# Exercise passage
######
/Stanford researchers send text messages using chemicals

Stanford researchers send text messages using chemicals

Video: Stanford researchers send text messages using chemicals


{MUSIC PLAYING] Stanford University. This is a new way of sending information that's not using electromagnetic waves as most wireless systems use, but rather, using chemicals that are being transported through a medium that carry the information via the chemicals. We have several different pumps. And we control these pumps through the microcontroller. So we're injecting three different types of chemicals into the channel. We're going to convert the text message into a sequence of zeroes and ones. For each bit, we are injecting either an acid or the base into the channel. So this pH meter takes the measurement. And then the measurement is sent to the computer where we do the processing for detection.
######
# Recorded information
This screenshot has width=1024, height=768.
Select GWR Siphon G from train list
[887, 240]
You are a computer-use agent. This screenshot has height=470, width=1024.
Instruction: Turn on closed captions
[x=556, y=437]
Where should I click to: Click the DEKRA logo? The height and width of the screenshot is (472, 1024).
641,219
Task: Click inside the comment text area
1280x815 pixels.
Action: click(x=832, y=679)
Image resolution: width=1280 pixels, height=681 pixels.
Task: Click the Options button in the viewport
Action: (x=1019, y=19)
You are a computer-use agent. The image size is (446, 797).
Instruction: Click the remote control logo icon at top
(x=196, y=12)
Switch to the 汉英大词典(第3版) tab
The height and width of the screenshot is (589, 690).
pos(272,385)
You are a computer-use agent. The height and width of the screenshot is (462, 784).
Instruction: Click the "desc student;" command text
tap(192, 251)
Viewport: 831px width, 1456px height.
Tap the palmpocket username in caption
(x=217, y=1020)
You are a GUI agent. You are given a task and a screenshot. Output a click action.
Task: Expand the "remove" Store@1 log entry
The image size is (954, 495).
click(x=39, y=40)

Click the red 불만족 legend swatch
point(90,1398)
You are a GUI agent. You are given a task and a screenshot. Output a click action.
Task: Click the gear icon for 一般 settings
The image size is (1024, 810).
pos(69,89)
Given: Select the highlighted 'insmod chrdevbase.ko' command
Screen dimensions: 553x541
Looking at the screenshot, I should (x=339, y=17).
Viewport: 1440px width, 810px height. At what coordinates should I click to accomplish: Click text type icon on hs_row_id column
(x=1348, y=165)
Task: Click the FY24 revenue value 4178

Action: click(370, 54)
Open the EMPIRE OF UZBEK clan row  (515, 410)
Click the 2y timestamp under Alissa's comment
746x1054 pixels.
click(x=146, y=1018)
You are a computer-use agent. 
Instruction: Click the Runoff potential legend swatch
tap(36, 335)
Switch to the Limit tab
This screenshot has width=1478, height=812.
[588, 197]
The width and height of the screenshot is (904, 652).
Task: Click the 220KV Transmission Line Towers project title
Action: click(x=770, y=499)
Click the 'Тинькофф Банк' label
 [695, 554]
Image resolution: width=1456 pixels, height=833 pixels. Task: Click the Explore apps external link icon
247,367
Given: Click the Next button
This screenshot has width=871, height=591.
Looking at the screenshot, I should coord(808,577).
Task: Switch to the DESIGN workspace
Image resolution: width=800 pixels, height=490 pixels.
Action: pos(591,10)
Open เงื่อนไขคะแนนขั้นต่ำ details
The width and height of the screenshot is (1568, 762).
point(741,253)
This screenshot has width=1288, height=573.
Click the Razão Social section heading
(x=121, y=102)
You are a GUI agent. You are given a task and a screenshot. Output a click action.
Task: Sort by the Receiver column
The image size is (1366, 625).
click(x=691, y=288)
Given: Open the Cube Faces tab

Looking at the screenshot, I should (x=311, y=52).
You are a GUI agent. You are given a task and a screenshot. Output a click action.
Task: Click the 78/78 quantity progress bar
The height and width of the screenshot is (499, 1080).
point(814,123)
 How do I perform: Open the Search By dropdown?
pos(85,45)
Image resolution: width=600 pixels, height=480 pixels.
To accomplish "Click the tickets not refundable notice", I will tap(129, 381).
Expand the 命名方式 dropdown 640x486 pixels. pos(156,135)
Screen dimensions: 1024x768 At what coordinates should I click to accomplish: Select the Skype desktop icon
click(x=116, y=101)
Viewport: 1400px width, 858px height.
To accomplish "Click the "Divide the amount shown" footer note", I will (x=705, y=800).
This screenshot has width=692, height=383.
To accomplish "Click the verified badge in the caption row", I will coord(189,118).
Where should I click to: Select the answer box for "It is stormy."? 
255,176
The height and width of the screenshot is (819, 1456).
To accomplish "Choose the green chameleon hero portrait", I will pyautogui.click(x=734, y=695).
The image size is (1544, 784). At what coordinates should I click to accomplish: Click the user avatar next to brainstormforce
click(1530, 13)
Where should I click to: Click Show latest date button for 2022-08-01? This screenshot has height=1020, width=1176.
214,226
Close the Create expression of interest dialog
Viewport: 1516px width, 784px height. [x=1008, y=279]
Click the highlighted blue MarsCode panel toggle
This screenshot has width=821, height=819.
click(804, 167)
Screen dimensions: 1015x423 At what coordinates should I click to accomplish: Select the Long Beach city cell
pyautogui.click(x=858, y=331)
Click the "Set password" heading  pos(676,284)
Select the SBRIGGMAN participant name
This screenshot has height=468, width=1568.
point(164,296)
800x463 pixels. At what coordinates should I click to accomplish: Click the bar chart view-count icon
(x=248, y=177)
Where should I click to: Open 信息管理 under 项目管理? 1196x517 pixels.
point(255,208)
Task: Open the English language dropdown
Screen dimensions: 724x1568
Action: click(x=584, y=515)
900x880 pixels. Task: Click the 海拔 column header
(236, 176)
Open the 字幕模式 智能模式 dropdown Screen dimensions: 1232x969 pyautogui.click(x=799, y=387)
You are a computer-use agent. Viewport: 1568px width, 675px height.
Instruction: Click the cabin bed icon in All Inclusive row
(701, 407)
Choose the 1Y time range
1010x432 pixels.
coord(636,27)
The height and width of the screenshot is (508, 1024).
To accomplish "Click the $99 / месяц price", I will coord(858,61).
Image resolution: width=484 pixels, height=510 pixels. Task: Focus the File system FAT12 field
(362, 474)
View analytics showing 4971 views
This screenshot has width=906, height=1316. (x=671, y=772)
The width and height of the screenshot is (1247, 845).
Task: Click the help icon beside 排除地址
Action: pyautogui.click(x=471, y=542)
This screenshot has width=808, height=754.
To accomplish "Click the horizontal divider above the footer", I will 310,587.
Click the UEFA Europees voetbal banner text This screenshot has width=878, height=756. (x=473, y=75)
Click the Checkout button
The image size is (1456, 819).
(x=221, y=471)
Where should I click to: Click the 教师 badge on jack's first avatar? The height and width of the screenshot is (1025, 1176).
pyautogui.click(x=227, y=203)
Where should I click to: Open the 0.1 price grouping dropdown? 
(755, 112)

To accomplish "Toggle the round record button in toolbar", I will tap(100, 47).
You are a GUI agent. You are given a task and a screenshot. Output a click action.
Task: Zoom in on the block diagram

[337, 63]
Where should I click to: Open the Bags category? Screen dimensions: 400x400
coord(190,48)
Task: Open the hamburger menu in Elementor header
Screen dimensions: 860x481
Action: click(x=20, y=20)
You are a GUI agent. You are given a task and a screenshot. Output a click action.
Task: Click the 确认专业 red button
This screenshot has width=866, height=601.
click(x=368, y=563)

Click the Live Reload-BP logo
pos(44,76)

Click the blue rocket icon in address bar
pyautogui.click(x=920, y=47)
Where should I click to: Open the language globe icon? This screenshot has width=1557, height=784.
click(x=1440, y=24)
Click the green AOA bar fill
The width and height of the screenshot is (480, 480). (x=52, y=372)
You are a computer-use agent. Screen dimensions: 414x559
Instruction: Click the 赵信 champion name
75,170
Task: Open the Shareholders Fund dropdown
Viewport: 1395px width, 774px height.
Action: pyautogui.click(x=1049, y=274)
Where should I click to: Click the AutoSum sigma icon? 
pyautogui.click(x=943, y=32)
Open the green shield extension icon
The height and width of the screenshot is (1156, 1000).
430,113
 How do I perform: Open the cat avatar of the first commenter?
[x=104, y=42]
######
# Exercises
1. Answer these questions about the transcript on sending text messages with chemicals:
(a) What do most wireless systems use to send information?
(b) What is used to control the pumps?
(c) What takes the measurement from the channel?
2. In one to three sentences, explain how the transcript on chemical text messaging describes turning a text message into chemicals in the channel.
3. Write what comes next in the transcript on sending text messages with chemicals, starting after its final sentence.

# Set of answers
1.
(a) Most wireless systems use electromagnetic waves.
(b) The pumps are controlled through a microcontroller.
(c) A pH meter takes the measurement.

2. The text message is first converted into a sequence of zeroes and ones. For each bit, either an acid or a base is injected into the channel.

3.
One of the most exciting applications in my mind is in body communications. You don't want to send electromagnetic waves through the body because it can cause damage to the tissues. It also doesn't propagate very well through the body, whereas the body is already using chemicals to communicate between cells. And so our vision is that using these chemical communication systems, we can put them in the body to have sensors talk to each other, to send signals to drug delivery systems, to read devices that are in the body. There's a lot of other potential applications that this could open up. Robots could communicate through chemical tags or chemical trails and [INAUDIBLE] and in smart cities, in environments where radio does not propagate very well or it fails. We believe that we have a long way to go to make this system faster and better and more reliable. We think that even with the performance we have today, it actually would work in certain applications. It's almost like going back to the days of Marconi when we were first discovering how to use radio waves for communication. I think we're first discovering how to use chemicals.